La retribución de los administradores contrataca

Autor: Peña Ibarra 

Las modificaciones introducidas en la legislación mercantil mediante la Ley 31/2014, de 3 de diciembre, por la que se modifica la Ley de Sociedades de Capital (“LSC”) para la mejora del gobierno corporativo han conllevado importantes reflexiones en el ámbito mercantil, fiscal y laboral y es objeto de este artículo informarles de los aspectos más relevantes a tener en cuenta. 

El artículo 217 de la LSC regula el régimen retributivo de los administradores de las sociedades de capital, y en términos generales se desprende que: 

  • El cargo de administrador es gratuito, salvo que los estatutos sociales de la sociedad prevean lo contrario, existe, por tanto, una presunción de gratuidad. Es de destacar que esta retribución se refiere única y exclusivamente a la remuneración que se recibe por las funciones de administrador como tal, sin perjuicio de que pueda existir otro tipo de relación entre la persona que ocupa tal cargo y la sociedad. 
  • En caso de preverse el carácter retribuido del cargo, los estatutos sociales deben fijar el sistema de retribución. La LSC facilita un listado sobre sistemas de retribución: fija, dietas, participación en beneficios- con limitaciones distintas según se trate de una sociedad de responsabilidad limitada o una sociedad anónima- retribución variable indicando parámetros para determinarla, entre otros No obstante ello, debe entenderse éste como un listado abierto, teniendo las sociedades plena libertad para fijar otro sistema. En cualquier caso, el sistema de retribución debe constar siempre en los estatutos sociales para que dicha retribución sea deducible en el impuesto de sociedades. 
  • En relación a la cantidad, la LSC  prevé que es la junta general de accionistas o socios la competente para aprobar el máximo anual, pero, siendo este un máximo ¿quién acaba concretando la retribución? De acuerdo con la previsión legal, debe entenderse que queda en manos del órgano de administración siendo el único límite el máximo anual previamente fijado por la junta y en la práctica ello puede conllevar decisiones discrecionales del órgano de administración, con las que los accionistas o socios pueden estar de acuerdo o no. Llegados a este punto es preciso señalar que puede dotarse a la junta de mecanismos para controlar este aspecto. Por otro lado, en tanto la junta no adopte un acuerdo que la modifique, la remuneración se mantendrá vigente. 

Así mismo, conforme al artículo 249 de la LSC y para el caso en que la sociedad esté gestionada por un consejo de administración y éste delegue funciones ejecutivas, ya sea a un apoderado o a un consejero delegado, debe existir un contrato que fije la retribución y eventual indemnización por cese anticipado a formalizar entre dicha persona y la sociedad.

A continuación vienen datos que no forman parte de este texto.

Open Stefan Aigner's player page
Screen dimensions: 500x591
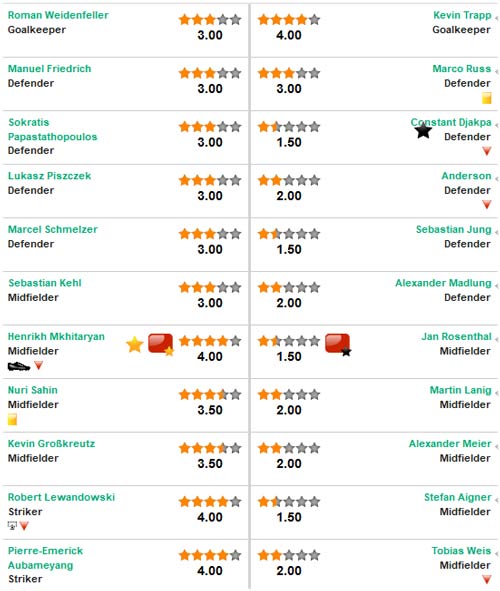click(458, 497)
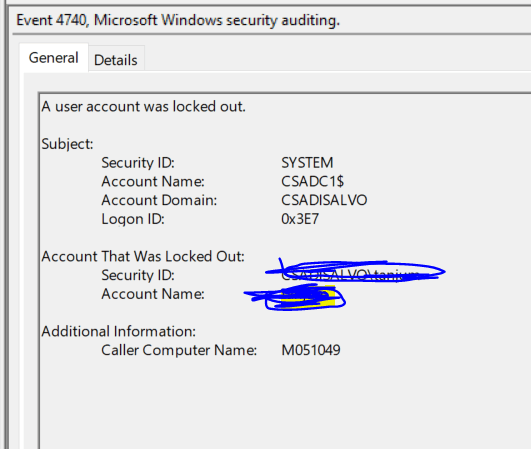This screenshot has height=449, width=531.
Task: Switch to the Details tab
Action: tap(116, 60)
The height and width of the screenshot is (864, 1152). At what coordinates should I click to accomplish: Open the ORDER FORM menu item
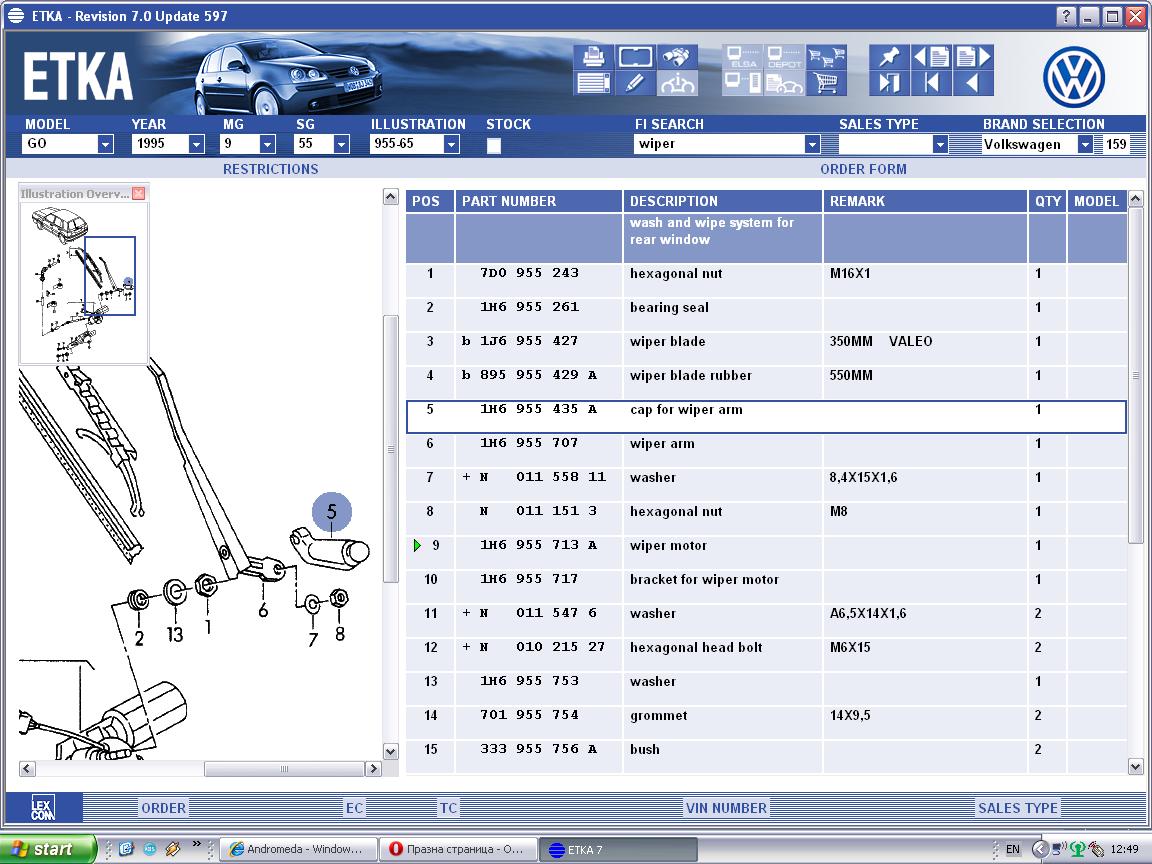[x=863, y=169]
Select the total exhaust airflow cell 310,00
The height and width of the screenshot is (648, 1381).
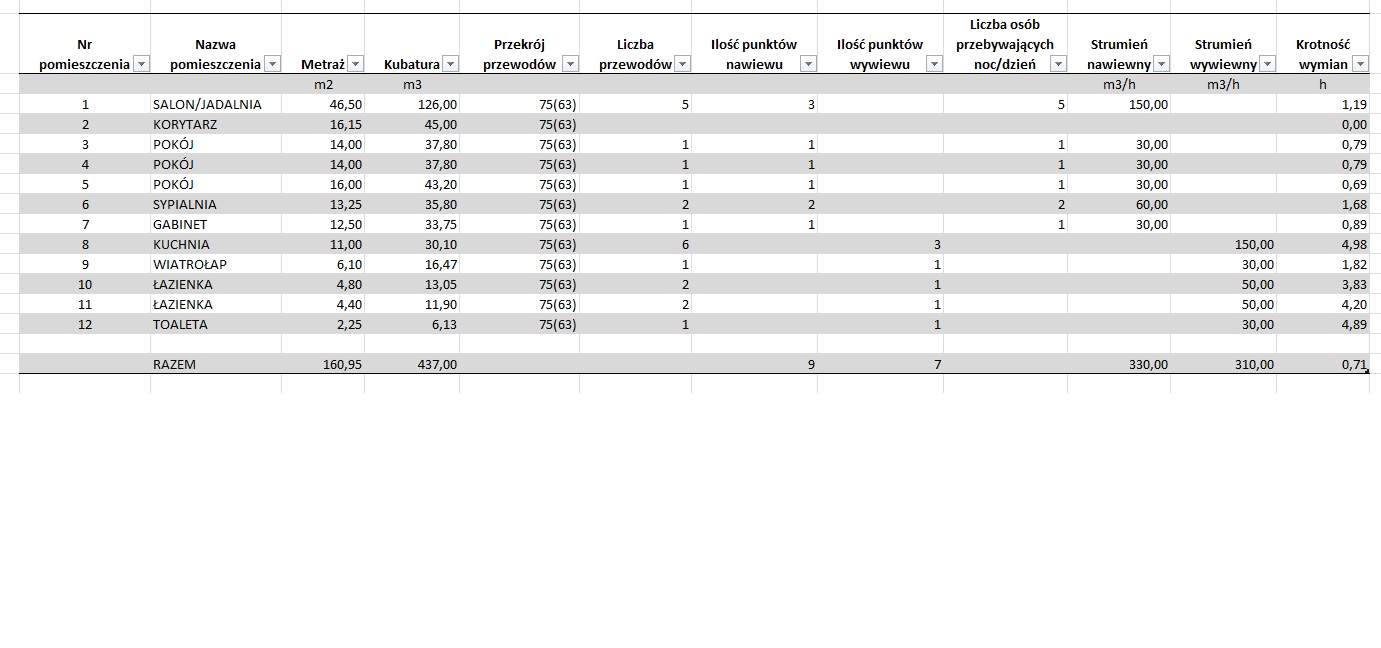click(1252, 365)
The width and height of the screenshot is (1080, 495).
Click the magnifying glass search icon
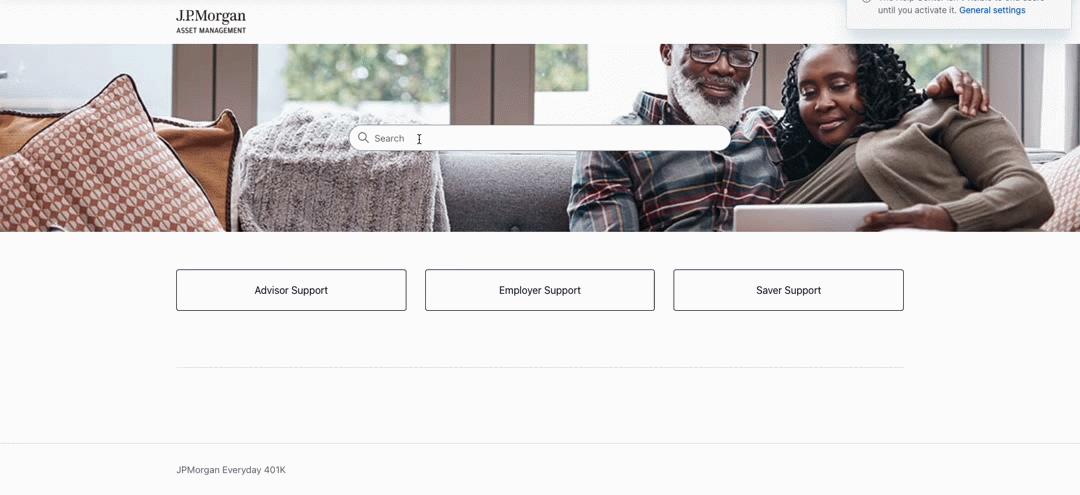(x=363, y=138)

Así las cosas, la retribución que dicha persona reciba por el desempeño de funciones ejecutivas no deben constar en los estatutos sociales, sino en el contrato a formalizar.

Desde Rödl & Partner queremos destacar la importancia los aspectos a analizar en relación con la retribución de los administradores y que no son siempre tan evidentes. Resulta primordial definir al detalle el sistema de retribución en los estatutos sociales y adaptarlos al interés de las mismas con los límites que la ley nos marca. La correcta previsión del sistema de retribución en los estatutos sociales conllevará la legalidad de tal gasto y, por tanto, la deducibilidad de dichas retribuciones en el impuesto de sociedades. Es necesario analizar los aspectos laborales en cuanto a la naturaleza del contrato que exista entre la persona física y la sociedad y su encuadramiento en el sistema de la Seguridad Social al nombrar a una persona con funciones ejecutivas en el consejo de administración. Así mismo, resulta altamente recomendable revisar los contratos existentes entre dichas personas con funciones ejecutivas y la sociedad con anterioridad a la introducción de estas novedades legislativas para adaptarlos y aprobarlos oportunamente.